= TASK =
Locate the line that contains "At what coordinates should I click to accomplish: Share". Retype it and every line after it to the end of the records, exactly, but not the pictures.

### DATA EXCERPTS ###

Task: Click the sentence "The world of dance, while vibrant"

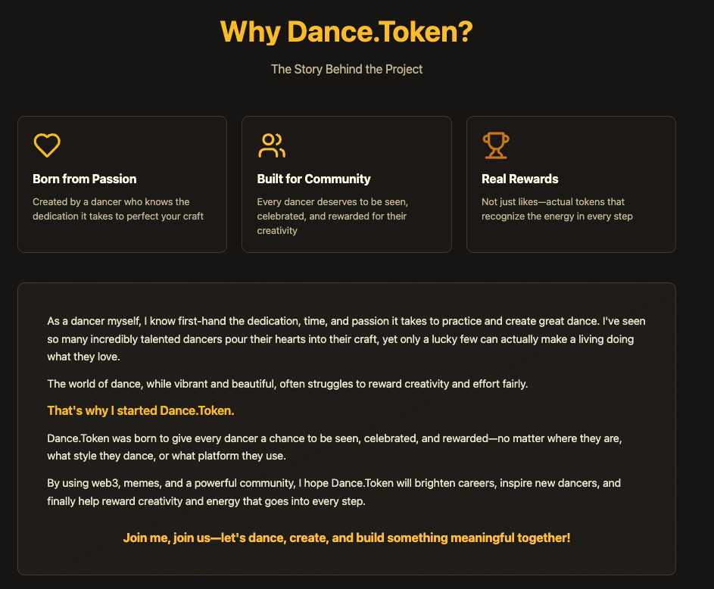Action: pos(288,384)
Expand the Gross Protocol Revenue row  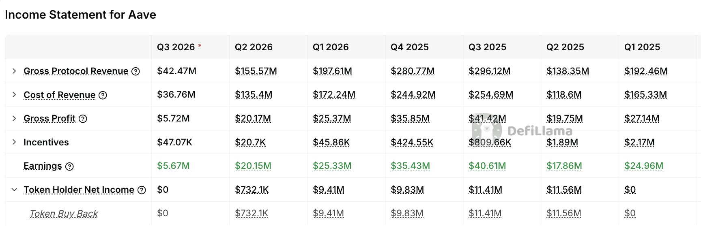(14, 71)
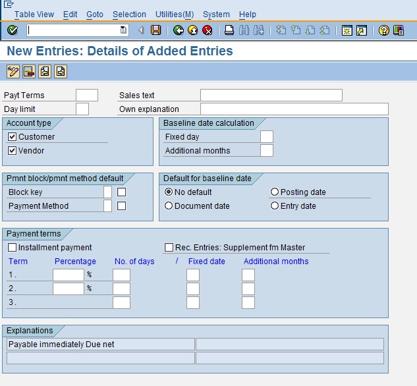Select the Document date radio button
This screenshot has width=417, height=386.
(x=169, y=206)
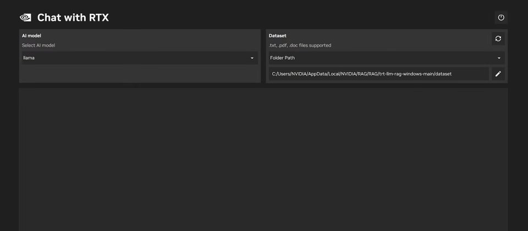Click empty space below llama dropdown
This screenshot has height=231, width=528.
[x=140, y=73]
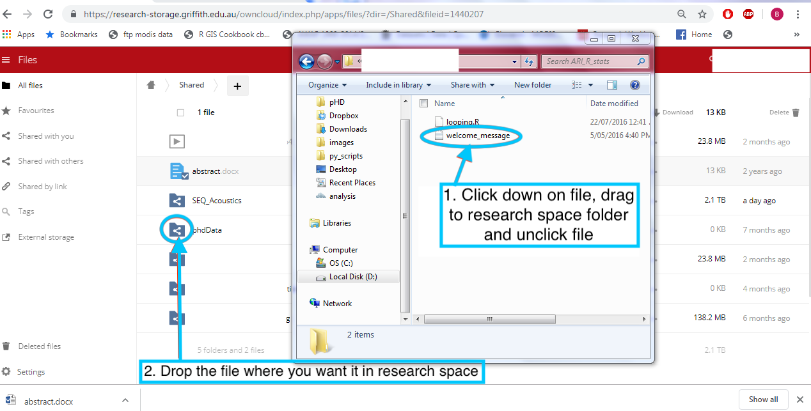Open the Include in library dropdown
This screenshot has width=811, height=411.
[x=398, y=85]
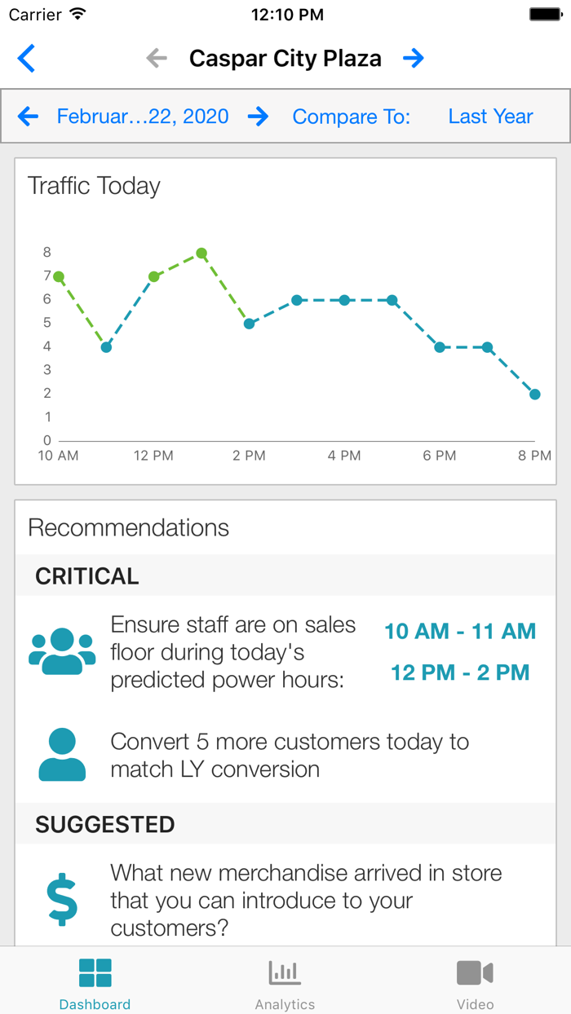Click the grayed previous-store arrow

click(x=155, y=58)
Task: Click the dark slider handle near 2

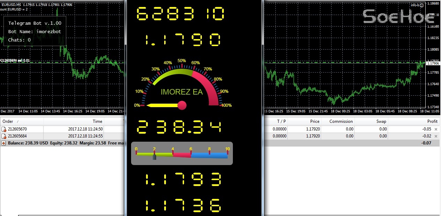Action: pos(154,157)
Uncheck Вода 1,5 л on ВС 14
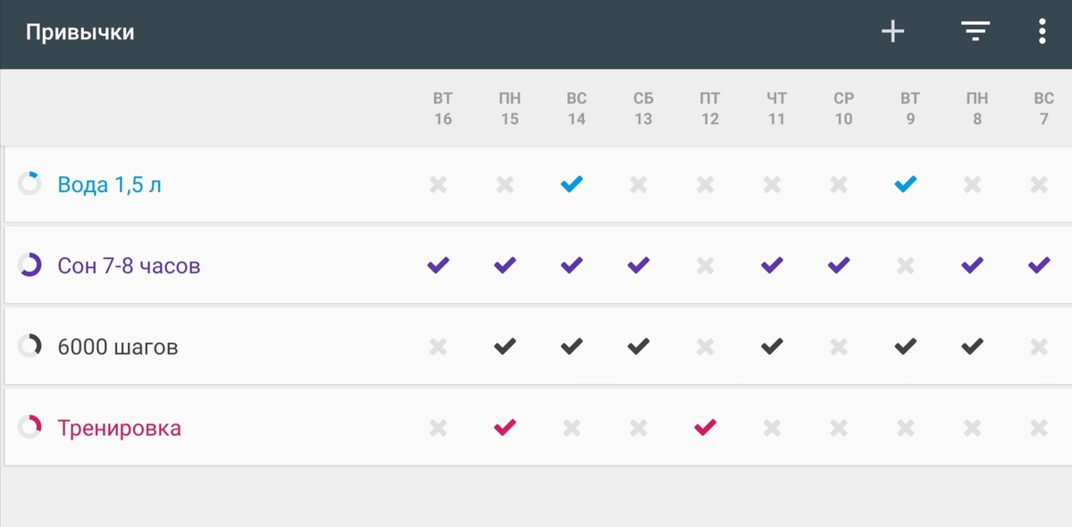This screenshot has height=527, width=1072. pyautogui.click(x=572, y=185)
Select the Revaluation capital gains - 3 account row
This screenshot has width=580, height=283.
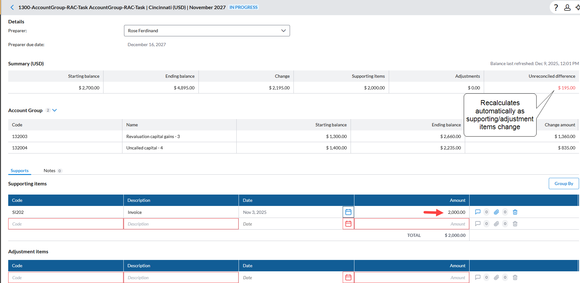(153, 136)
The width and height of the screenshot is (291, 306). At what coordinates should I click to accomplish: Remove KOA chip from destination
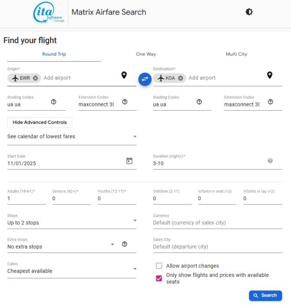click(x=180, y=78)
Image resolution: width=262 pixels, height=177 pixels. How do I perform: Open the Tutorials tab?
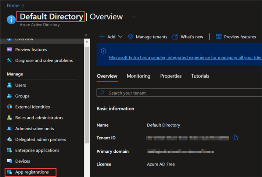coord(200,76)
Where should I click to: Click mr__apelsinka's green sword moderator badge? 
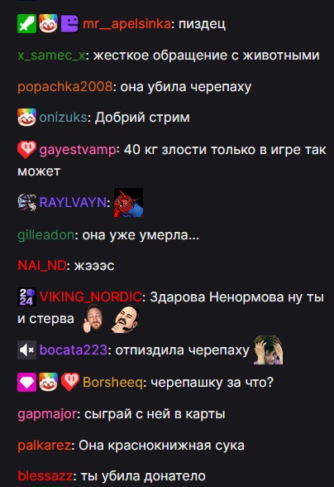[26, 23]
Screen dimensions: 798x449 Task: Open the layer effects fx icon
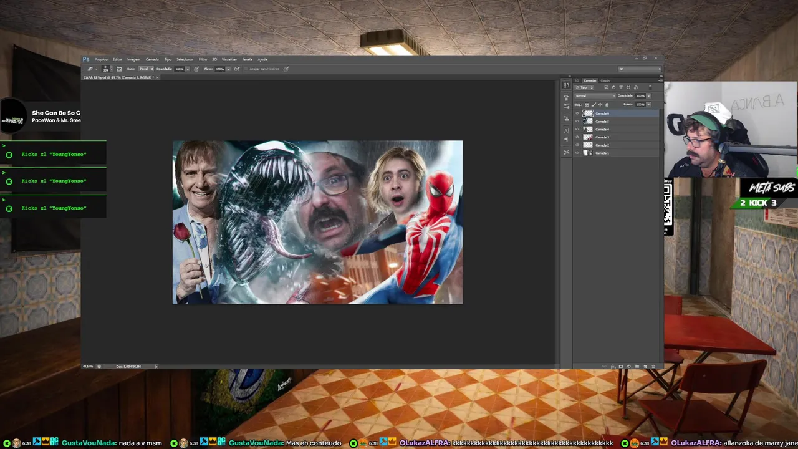pyautogui.click(x=613, y=366)
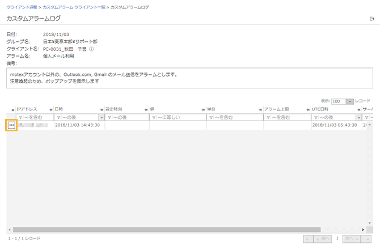The height and width of the screenshot is (244, 380).
Task: Click the info icon beside client name
Action: [92, 49]
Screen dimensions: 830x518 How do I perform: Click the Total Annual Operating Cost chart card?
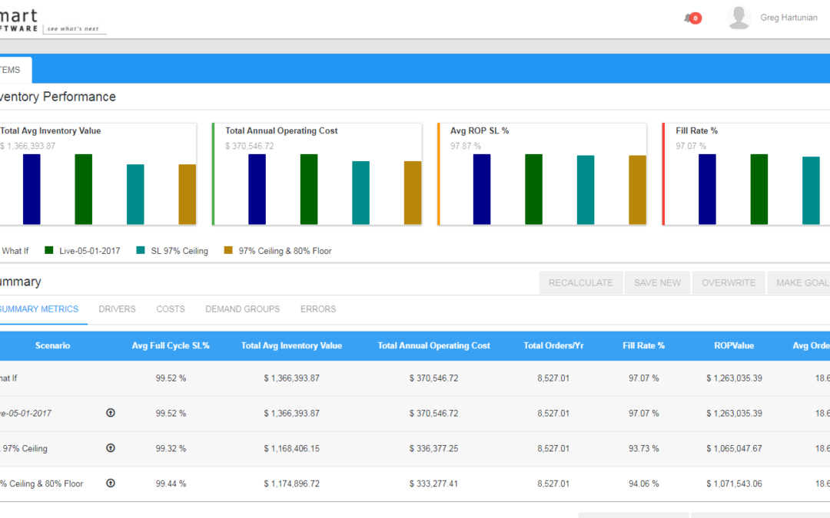click(x=317, y=174)
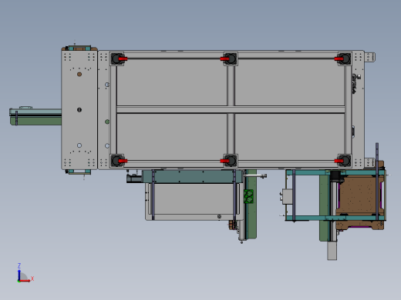This screenshot has height=300, width=401.
Task: Select the green conveyor arm extending left
Action: pyautogui.click(x=35, y=117)
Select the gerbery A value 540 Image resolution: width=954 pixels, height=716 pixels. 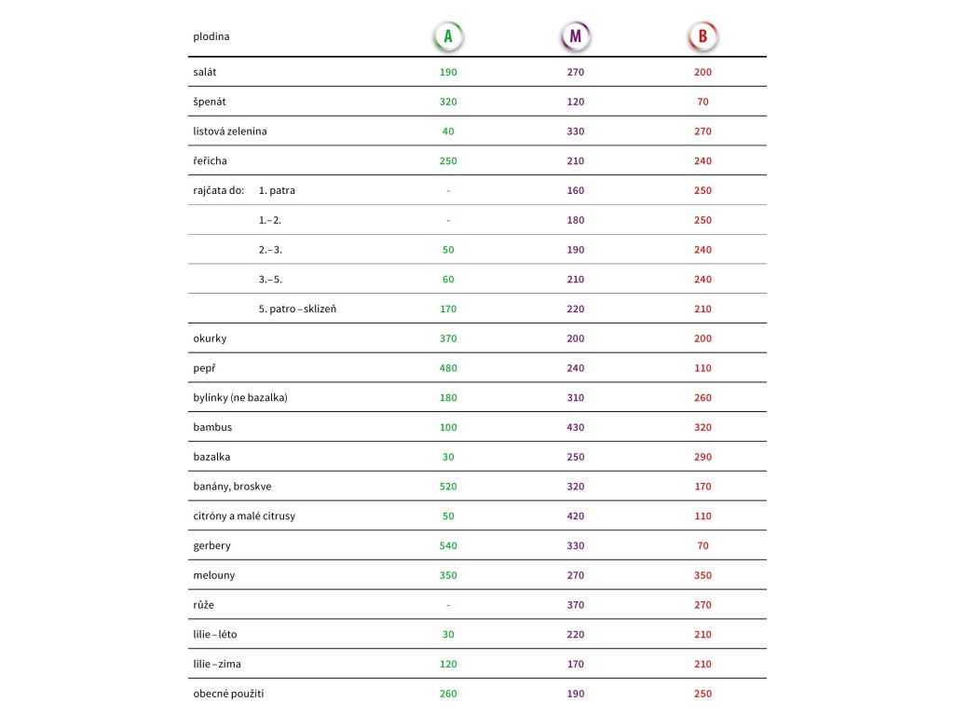(448, 545)
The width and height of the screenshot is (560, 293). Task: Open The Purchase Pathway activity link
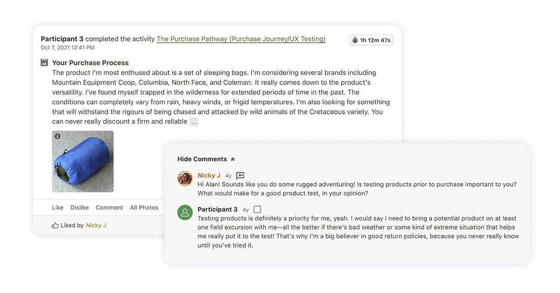click(241, 39)
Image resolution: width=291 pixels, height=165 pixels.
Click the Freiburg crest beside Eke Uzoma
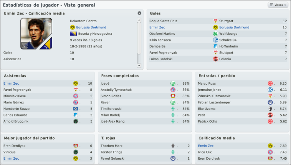click(x=270, y=109)
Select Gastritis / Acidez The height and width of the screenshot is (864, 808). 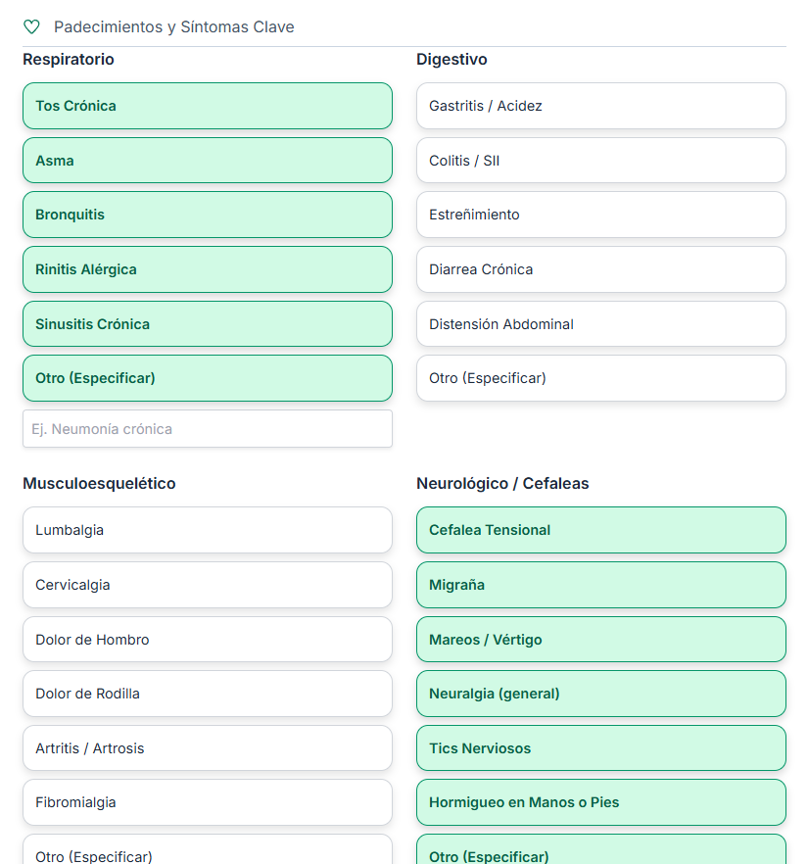pos(600,106)

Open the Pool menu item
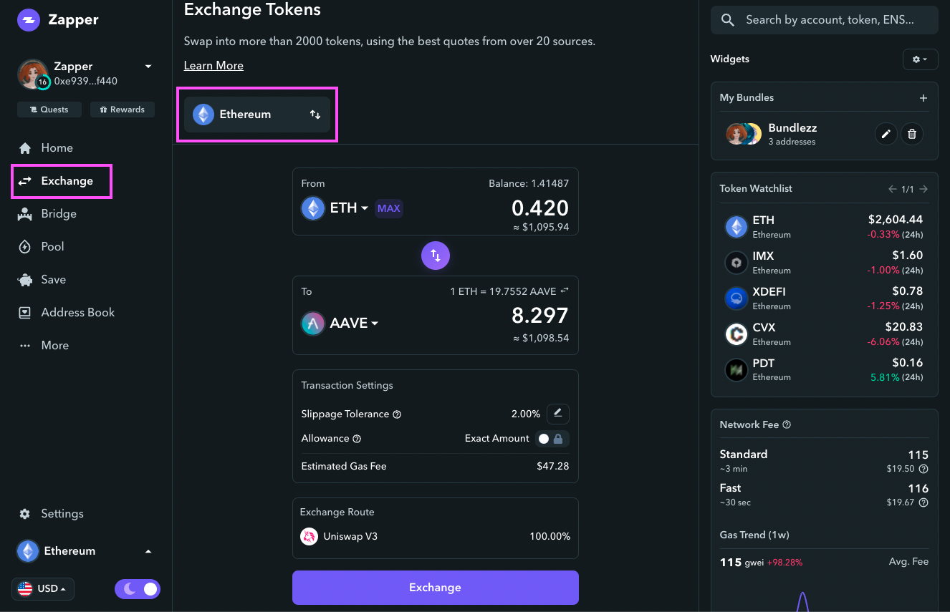tap(53, 246)
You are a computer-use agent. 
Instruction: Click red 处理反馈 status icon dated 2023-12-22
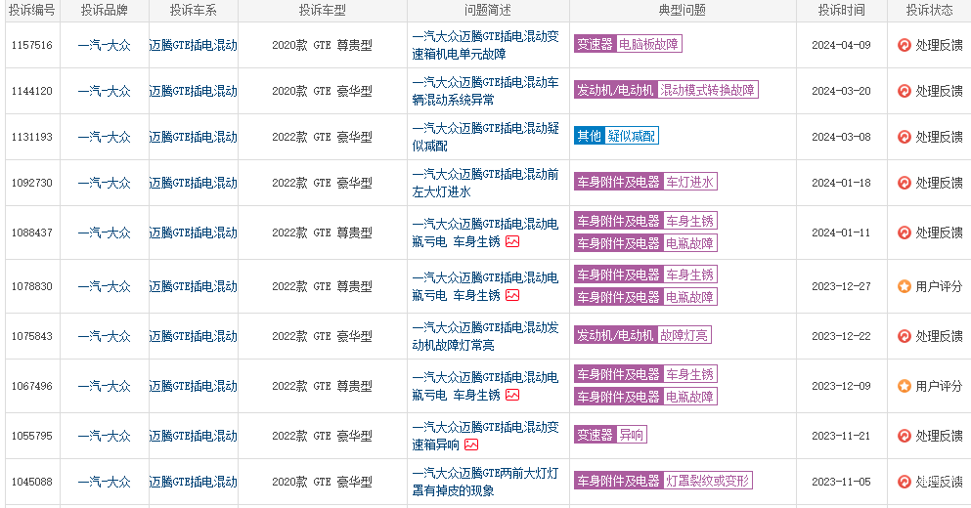[x=905, y=336]
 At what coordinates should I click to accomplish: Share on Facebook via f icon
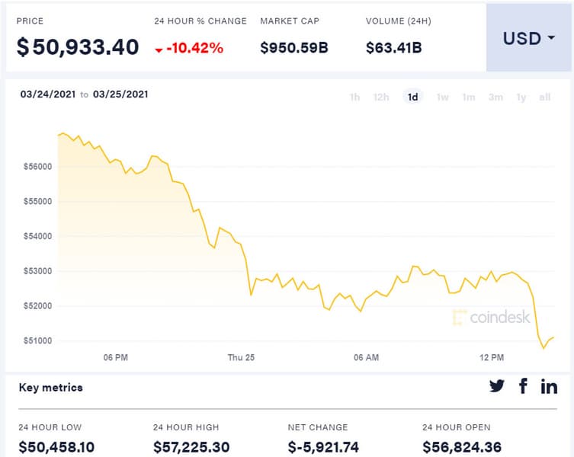pyautogui.click(x=523, y=386)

###

= RESULT OF THIS EXERCISE =
 At what coordinates should I click to accomplish: Share on Facebook via f icon
pyautogui.click(x=523, y=386)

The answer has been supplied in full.